Top of MATERIAL TO PROCESS

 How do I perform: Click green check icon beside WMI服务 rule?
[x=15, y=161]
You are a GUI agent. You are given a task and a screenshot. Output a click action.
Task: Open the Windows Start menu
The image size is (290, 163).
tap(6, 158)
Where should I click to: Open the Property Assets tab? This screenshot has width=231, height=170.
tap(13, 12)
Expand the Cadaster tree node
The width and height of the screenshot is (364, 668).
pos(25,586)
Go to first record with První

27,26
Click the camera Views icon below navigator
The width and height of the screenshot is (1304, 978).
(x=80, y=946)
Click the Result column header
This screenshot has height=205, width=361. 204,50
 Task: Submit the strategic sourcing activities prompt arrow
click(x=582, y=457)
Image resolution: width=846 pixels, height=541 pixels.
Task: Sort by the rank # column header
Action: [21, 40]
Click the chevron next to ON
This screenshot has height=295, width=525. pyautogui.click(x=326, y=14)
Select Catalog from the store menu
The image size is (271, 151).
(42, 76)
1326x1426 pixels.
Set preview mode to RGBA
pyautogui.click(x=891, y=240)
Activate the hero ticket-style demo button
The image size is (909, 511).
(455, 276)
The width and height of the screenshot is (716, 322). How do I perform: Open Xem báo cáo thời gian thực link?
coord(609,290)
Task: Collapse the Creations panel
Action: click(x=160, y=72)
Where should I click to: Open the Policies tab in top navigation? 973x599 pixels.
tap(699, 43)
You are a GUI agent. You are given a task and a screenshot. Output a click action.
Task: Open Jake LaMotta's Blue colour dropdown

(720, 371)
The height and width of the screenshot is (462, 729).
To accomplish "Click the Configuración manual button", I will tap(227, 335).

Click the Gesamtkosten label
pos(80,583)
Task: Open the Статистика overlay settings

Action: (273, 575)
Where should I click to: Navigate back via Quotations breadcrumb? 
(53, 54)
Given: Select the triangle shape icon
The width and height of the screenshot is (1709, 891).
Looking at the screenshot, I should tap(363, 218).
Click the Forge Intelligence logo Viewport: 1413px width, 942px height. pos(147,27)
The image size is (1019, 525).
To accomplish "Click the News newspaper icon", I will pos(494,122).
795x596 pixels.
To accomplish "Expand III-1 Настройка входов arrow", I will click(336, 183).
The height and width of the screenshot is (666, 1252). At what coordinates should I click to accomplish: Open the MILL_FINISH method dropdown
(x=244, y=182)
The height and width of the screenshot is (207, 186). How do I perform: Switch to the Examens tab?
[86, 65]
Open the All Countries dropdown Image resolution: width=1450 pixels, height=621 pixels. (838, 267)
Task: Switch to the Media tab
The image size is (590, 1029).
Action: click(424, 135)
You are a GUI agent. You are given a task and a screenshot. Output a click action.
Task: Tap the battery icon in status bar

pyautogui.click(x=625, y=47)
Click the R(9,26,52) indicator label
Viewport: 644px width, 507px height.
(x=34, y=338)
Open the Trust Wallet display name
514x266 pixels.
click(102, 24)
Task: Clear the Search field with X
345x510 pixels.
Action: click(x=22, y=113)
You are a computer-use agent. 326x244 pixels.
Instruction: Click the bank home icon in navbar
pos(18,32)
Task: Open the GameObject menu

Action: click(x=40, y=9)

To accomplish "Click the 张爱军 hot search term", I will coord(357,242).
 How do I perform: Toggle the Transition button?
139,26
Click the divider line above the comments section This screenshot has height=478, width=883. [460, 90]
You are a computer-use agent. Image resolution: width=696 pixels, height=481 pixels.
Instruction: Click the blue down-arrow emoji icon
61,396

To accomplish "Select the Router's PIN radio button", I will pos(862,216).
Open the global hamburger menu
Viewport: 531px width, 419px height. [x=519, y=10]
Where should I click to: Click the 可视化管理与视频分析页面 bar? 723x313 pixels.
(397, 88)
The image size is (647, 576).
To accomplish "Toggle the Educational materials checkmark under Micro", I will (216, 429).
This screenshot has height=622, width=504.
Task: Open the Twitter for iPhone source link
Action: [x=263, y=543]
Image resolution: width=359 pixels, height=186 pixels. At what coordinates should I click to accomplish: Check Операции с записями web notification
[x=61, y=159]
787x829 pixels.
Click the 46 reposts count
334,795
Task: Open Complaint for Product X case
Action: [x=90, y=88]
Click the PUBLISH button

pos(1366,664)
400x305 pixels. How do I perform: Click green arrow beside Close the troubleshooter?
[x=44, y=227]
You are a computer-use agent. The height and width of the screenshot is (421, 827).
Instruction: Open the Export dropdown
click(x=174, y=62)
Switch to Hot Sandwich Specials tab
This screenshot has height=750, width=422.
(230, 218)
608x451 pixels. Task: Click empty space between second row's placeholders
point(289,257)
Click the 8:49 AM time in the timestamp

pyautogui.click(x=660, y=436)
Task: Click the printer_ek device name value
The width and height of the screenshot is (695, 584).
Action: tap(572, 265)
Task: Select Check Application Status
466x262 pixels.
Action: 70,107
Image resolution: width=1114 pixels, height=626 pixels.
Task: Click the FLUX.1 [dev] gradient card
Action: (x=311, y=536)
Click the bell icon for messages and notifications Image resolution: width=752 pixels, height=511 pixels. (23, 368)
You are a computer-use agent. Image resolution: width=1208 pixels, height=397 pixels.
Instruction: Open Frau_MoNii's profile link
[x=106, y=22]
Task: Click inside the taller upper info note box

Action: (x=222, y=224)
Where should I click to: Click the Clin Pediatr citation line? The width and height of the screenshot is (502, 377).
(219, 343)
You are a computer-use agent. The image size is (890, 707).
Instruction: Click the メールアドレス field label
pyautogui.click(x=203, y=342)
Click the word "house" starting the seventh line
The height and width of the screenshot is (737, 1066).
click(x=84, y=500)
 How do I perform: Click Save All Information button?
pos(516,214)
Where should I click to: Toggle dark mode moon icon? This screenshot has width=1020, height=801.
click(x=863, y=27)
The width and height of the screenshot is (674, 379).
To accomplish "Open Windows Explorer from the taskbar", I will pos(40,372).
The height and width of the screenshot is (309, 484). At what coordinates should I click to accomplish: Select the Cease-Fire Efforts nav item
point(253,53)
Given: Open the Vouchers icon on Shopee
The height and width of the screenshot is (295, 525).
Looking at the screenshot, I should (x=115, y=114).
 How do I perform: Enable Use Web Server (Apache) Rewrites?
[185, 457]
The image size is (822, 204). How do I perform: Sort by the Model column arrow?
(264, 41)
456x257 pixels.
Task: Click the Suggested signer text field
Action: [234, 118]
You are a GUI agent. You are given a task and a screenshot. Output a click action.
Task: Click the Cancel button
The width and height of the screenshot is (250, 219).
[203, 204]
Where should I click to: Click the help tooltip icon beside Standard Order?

Bottom of MATERIAL TO PROCESS

- [INSTRUCTIONS TO FOLLOW] When the word "name" occurs in a line above, list that line.

- [EXERCISE OUTPUT]
Open the Trust Wallet display name
Task: Click the printer_ek device name value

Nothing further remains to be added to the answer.